Pioglitazone Improves In Vitro Viability and Function of Endothelial Progenitor Cells from Individuals with Impaired Glucose Tolerance

Background

Evidence suggests that the PPARγ-agonist insulin sensitizer pioglitazone, may provide potential beneficial cardiovascular (CV) effects beyond its anti-hyperglycaemic function. A reduced endothelial progenitor cell (EPC) number is associated with impaired glucose tolerance (IGT) or diabetes, conditions characterised by increased CV risk.

Aim

To evaluate whether pioglitazone can provide benefit in vitro in EPCs obtained from IGT subjects.

Materials and Methods

Early and late-outgrowth EPCs were obtained from peripheral blood mononuclear cells of 14 IGT subjects. The in vitro effect of pioglitazone (10 µM) with/without PPARγ-antagonist GW9662 (1 µM) was assessed on EPC viability, apoptosis, ability to form tubular-like structures and pro-inflammatory molecule expression.

Results

Pioglitazone increased early and late-outgrowth EPC viability, with negligible effects on apoptosis. The capacity of EPCs to form tubular-like structures was improved by pioglitazone in early (mean increase 28%; p = 0.005) and late-outgrowth (mean increase 30%; p = 0.037) EPCs.
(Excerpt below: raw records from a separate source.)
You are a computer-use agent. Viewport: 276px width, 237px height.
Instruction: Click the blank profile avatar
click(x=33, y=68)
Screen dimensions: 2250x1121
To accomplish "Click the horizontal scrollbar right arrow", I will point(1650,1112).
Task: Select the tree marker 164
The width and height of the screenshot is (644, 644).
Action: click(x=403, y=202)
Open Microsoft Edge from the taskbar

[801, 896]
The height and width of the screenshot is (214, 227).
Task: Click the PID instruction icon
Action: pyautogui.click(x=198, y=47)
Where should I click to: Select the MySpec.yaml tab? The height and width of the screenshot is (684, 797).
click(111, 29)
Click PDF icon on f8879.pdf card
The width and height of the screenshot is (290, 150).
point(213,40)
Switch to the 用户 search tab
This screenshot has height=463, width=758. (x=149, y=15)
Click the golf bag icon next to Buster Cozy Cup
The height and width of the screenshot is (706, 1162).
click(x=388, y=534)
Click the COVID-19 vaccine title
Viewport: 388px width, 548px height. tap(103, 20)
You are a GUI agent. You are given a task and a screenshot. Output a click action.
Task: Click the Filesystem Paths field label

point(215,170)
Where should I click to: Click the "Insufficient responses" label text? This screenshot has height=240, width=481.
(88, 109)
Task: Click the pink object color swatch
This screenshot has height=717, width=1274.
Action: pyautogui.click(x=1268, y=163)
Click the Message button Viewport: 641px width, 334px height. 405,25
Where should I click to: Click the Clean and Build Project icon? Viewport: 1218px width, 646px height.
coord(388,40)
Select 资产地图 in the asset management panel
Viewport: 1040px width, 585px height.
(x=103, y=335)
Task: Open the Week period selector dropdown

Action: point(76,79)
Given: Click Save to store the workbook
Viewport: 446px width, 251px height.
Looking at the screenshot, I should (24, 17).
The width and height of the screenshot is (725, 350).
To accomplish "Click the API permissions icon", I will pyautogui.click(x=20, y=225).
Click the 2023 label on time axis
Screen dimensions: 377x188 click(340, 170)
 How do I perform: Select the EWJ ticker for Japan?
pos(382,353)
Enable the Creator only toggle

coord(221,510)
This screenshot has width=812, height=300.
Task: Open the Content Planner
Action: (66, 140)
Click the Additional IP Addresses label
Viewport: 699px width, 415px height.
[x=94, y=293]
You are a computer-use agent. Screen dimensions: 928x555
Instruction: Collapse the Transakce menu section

Pioglitazone reduced ICAM-1 and VCAM-1 adhesion molecule expression in both early (p = 0.001 and p = 0.012 respectively) and late-outgrowth (p = 0.047 and p = 0.048, respectively) EPCs. Similarly, pioglitazone reduced TNFα gene and protein expression in both early (p = 0.034;p = 0.022) and late-outgrowth (p = 0.026;p = 0.017) EPCs compared to control. These effects were prevented by incubation with the PPARγ-antagonist GW9662.

Conclusion

Pioglitazone exerts beneficial effects in vitro on EPCs isolated from IGT subjects, supporting the potential implication of pioglitazone as a CV protective agents.